2.) Offensive line depth: New England’s O-line faces some questions heading into 2021 with Andrews and Eluemunor scheduled to enter free agency, and with long-time starting right tackle Marcus Cannon a candidate for retirement or release coming off his Covid-19 opt-out. That said, the Patriots do have some solid pieces in place to possibly fill Thuney’s void (given that Andrews and/or Eluemunor are brought back as well): sixth-round draft pick Michael Onwenu looked like one of the best young offensive lineman in the NFL in 2020, and could be moved from right tackle to his more natural position on the inside.
3.) Compensatory draft picks: As PFF pointed out, letting Thuney leave on a possible record-breaking contract would result in the Patriots getting one of the highest compensatory picks in the 2022 draft. The selection would probably come in the late third round and thus give the team some considerable additional ammunition to work with as it is trying to rebuild its roster for the post-Tom Brady era. A team like the Patriots in need of young talent might view an additional selection as more valuable than a guard on a massive deal.
So, with that said, who would take the spot as the one free agent the Patriots cannot afford to lose? There are certainly a few players worth making a case for.
The aforementioned David Andrews, for example, considering his role at the heart of New England’s offensive line and as a team captain. Maybe defensive tackles Lawrence Guy and Adam Butler — two of the most consistent players on the roster at a position that is a definitive need even if both of them are retained. Heck, maybe even quarterback Cam Newton given that the only quarterbacks under contract for 2021 are unproven Jarrett Stidham and Jake Dolegala.

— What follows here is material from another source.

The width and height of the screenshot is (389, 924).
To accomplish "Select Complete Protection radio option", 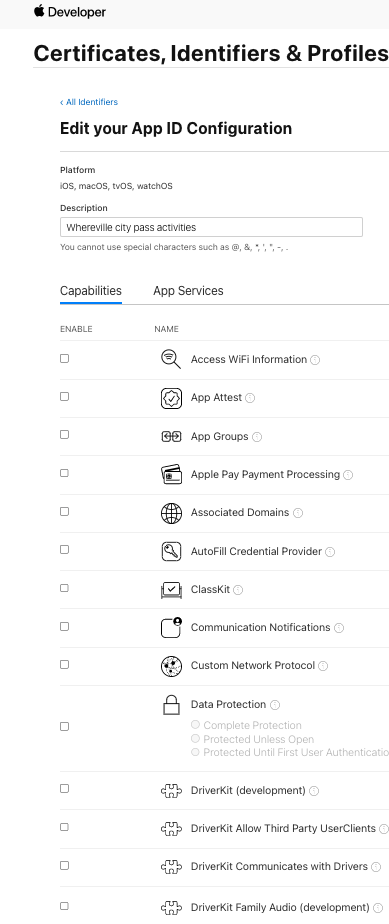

If only one player can be named, Guy would probably be the choice: he may be on the wrong side of 30, but keeping him for the next one to two years would give the Patriots both some stability in the front seven, address possibly their biggest need outside of quarterback, and allow them to have one of their team captains lead the locker room through the rebuild.
Like Guy, Thuney is a key player for the Patriots. He is one of the few truly elite talents on a roster in transition and as such certainly worth being kept. However, value can only go so far for a team that appears to be more than one player away from getting back into championship contention — especially one on a market level contract.